* _Direction_:
Rewrite every line of the entries below as a Markdown table with two columns, No. and Line. Give each line a numbered row and omit blank lines.

* _Data shown_:
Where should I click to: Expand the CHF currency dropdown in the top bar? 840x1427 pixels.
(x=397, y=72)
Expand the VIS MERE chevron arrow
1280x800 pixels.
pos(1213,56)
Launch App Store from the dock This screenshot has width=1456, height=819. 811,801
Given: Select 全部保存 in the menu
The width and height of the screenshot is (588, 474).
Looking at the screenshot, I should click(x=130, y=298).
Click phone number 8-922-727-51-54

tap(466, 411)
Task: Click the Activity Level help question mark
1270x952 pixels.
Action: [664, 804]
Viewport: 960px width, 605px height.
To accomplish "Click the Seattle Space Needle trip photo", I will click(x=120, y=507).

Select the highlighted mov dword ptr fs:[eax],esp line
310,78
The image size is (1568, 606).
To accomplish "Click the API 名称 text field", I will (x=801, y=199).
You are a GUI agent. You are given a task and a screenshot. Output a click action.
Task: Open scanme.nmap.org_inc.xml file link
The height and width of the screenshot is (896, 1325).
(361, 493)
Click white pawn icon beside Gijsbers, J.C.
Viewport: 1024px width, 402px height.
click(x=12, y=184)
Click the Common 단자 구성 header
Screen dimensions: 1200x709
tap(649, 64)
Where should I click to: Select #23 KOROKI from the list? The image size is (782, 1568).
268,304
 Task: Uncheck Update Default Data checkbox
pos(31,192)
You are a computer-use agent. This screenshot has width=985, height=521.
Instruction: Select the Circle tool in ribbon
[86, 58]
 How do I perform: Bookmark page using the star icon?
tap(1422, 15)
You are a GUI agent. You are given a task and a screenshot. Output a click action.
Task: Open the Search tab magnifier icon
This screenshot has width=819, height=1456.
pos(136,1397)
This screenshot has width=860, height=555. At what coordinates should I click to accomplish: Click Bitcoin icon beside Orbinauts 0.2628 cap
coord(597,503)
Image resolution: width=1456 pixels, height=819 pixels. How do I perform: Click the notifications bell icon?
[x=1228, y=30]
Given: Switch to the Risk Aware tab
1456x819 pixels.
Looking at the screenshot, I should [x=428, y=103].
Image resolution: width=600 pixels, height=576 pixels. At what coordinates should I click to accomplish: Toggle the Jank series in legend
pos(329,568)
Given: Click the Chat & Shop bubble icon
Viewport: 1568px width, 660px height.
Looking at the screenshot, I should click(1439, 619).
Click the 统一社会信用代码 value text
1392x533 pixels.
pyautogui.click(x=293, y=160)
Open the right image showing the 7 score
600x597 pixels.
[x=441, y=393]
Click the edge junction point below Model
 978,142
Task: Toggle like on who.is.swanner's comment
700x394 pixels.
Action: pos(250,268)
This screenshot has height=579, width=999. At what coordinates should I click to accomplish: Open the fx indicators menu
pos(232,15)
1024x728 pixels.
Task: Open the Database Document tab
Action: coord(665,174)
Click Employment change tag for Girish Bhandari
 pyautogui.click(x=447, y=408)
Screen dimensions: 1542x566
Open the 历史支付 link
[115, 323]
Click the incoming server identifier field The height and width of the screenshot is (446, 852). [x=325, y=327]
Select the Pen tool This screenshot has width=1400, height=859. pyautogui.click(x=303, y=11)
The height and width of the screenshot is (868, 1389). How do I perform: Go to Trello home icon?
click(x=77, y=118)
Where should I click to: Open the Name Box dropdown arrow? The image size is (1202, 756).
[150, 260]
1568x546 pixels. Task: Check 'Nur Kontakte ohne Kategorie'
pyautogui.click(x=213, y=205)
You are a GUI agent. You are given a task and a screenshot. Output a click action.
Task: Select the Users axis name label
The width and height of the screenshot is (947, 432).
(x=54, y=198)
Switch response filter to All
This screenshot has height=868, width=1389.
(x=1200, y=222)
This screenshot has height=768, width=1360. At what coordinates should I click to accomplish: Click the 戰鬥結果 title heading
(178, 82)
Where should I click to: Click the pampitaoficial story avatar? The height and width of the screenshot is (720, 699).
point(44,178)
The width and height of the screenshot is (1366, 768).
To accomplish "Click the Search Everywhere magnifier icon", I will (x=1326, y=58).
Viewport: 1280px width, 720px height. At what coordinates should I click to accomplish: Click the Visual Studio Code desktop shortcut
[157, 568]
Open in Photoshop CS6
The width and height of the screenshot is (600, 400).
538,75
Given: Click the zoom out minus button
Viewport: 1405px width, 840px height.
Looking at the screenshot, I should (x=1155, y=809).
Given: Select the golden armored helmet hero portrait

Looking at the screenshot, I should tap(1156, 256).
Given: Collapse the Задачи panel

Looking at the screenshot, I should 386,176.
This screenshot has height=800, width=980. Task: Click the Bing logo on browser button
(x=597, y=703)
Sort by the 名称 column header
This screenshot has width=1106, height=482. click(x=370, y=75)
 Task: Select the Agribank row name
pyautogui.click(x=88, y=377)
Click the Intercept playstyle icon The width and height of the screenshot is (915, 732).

* _Answer_:
| No. | Line |
|---|---|
| 1 | Where should I click to: Expand the CHF currency dropdown in the top bar? 840x1427 pixels. |
| 2 | (x=397, y=72) |
| 3 | Expand the VIS MERE chevron arrow |
| 4 | 1280x800 pixels. |
| 5 | pos(1213,56) |
| 6 | Launch App Store from the dock This screenshot has width=1456, height=819. 811,801 |
| 7 | Given: Select 全部保存 in the menu |
| 8 | The width and height of the screenshot is (588, 474). |
| 9 | Looking at the screenshot, I should click(x=130, y=298). |
| 10 | Click phone number 8-922-727-51-54 |
| 11 | tap(466, 411) |
| 12 | Task: Click the Activity Level help question mark |
| 13 | 1270x952 pixels. |
| 14 | Action: [664, 804] |
| 15 | Viewport: 960px width, 605px height. |
| 16 | To accomplish "Click the Seattle Space Needle trip photo", I will click(x=120, y=507). |
| 17 | Select the highlighted mov dword ptr fs:[eax],esp line |
| 18 | 310,78 |
| 19 | The image size is (1568, 606). |
| 20 | To accomplish "Click the API 名称 text field", I will (x=801, y=199). |
| 21 | You are a GUI agent. You are given a task and a screenshot. Output a click action. |
| 22 | Task: Open scanme.nmap.org_inc.xml file link |
| 23 | The height and width of the screenshot is (896, 1325). |
| 24 | (361, 493) |
| 25 | Click white pawn icon beside Gijsbers, J.C. |
| 26 | Viewport: 1024px width, 402px height. |
| 27 | click(x=12, y=184) |
| 28 | Click the Common 단자 구성 header |
| 29 | Screen dimensions: 1200x709 |
| 30 | tap(649, 64) |
| 31 | Where should I click to: Select #23 KOROKI from the list? The image size is (782, 1568). |
| 32 | 268,304 |
| 33 |  Task: Uncheck Update Default Data checkbox |
| 34 | pos(31,192) |
| 35 | You are a computer-use agent. This screenshot has width=985, height=521. |
| 36 | Instruction: Select the Circle tool in ribbon |
| 37 | [86, 58] |
| 38 |  How do I perform: Bookmark page using the star icon? |
| 39 | tap(1422, 15) |
| 40 | You are a GUI agent. You are given a task and a screenshot. Output a click action. |
| 41 | Task: Open the Search tab magnifier icon |
| 42 | This screenshot has width=819, height=1456. |
| 43 | pos(136,1397) |
| 44 | This screenshot has width=860, height=555. At what coordinates should I click to accomplish: Click Bitcoin icon beside Orbinauts 0.2628 cap |
| 45 | coord(597,503) |
| 46 | Image resolution: width=1456 pixels, height=819 pixels. How do I perform: Click the notifications bell icon? |
| 47 | [x=1228, y=30] |
| 48 | Given: Switch to the Risk Aware tab |
| 49 | 1456x819 pixels. |
| 50 | Looking at the screenshot, I should [x=428, y=103]. |
| 51 | Image resolution: width=600 pixels, height=576 pixels. At what coordinates should I click to accomplish: Toggle the Jank series in legend |
| 52 | pos(329,568) |
| 53 | Given: Click the Chat & Shop bubble icon |
| 54 | Viewport: 1568px width, 660px height. |
| 55 | Looking at the screenshot, I should click(1439, 619). |
| 56 | Click the 统一社会信用代码 value text |
| 57 | 1392x533 pixels. |
| 58 | pyautogui.click(x=293, y=160) |
| 59 | Open the right image showing the 7 score |
| 60 | 600x597 pixels. |
| 61 | [x=441, y=393] |
| 62 | Click the edge junction point below Model |
| 63 |  978,142 |
| 64 | Task: Toggle like on who.is.swanner's comment |
| 65 | 700x394 pixels. |
| 66 | Action: pos(250,268) |
| 67 | This screenshot has height=579, width=999. At what coordinates should I click to accomplish: Open the fx indicators menu |
| 68 | pos(232,15) |
| 69 | 1024x728 pixels. |
| 70 | Task: Open the Database Document tab |
| 71 | Action: coord(665,174) |
| 72 | Click Employment change tag for Girish Bhandari |
| 73 |  pyautogui.click(x=447, y=408) |
| 74 | Screen dimensions: 1542x566 |
| 75 | Open the 历史支付 link |
| 76 | [115, 323] |
| 77 | Click the incoming server identifier field The height and width of the screenshot is (446, 852). [x=325, y=327] |
| 78 | Select the Pen tool This screenshot has width=1400, height=859. pyautogui.click(x=303, y=11) |
| 79 | The height and width of the screenshot is (868, 1389). How do I perform: Go to Trello home icon? |
| 80 | click(x=77, y=118) |
| 81 | Where should I click to: Open the Name Box dropdown arrow? The image size is (1202, 756). |
| 82 | [150, 260] |
| 83 | 1568x546 pixels. Task: Check 'Nur Kontakte ohne Kategorie' |
| 84 | pyautogui.click(x=213, y=205) |
| 85 | You are a GUI agent. You are given a task and a screenshot. Output a click action. |
| 86 | Task: Select the Users axis name label |
| 87 | The width and height of the screenshot is (947, 432). |
| 88 | (x=54, y=198) |
| 89 | Switch response filter to All |
| 90 | This screenshot has height=868, width=1389. |
| 91 | (x=1200, y=222) |
| 92 | This screenshot has height=768, width=1360. At what coordinates should I click to accomplish: Click the 戰鬥結果 title heading |
| 93 | (178, 82) |
| 94 | Where should I click to: Click the pampitaoficial story avatar? The height and width of the screenshot is (720, 699). |
| 95 | point(44,178) |
| 96 | The width and height of the screenshot is (1366, 768). |
| 97 | To accomplish "Click the Search Everywhere magnifier icon", I will (x=1326, y=58). |
| 98 | Viewport: 1280px width, 720px height. At what coordinates should I click to accomplish: Click the Visual Studio Code desktop shortcut |
| 99 | [157, 568] |
| 100 | Open in Photoshop CS6 |
| 101 | The width and height of the screenshot is (600, 400). |
| 102 | 538,75 |
| 103 | Given: Click the zoom out minus button |
| 104 | Viewport: 1405px width, 840px height. |
| 105 | Looking at the screenshot, I should (x=1155, y=809). |
| 106 | Given: Select the golden armored helmet hero portrait |
| 107 | Looking at the screenshot, I should tap(1156, 256). |
| 108 | Given: Collapse the Задачи panel |
| 109 | Looking at the screenshot, I should 386,176. |
| 110 | This screenshot has height=800, width=980. Task: Click the Bing logo on browser button |
| 111 | (x=597, y=703) |
| 112 | Sort by the 名称 column header |
| 113 | This screenshot has width=1106, height=482. click(x=370, y=75) |
| 114 |  Task: Select the Agribank row name |
| 115 | pyautogui.click(x=88, y=377) |
| 116 | Click the Intercept playstyle icon The width and height of the screenshot is (915, 732). |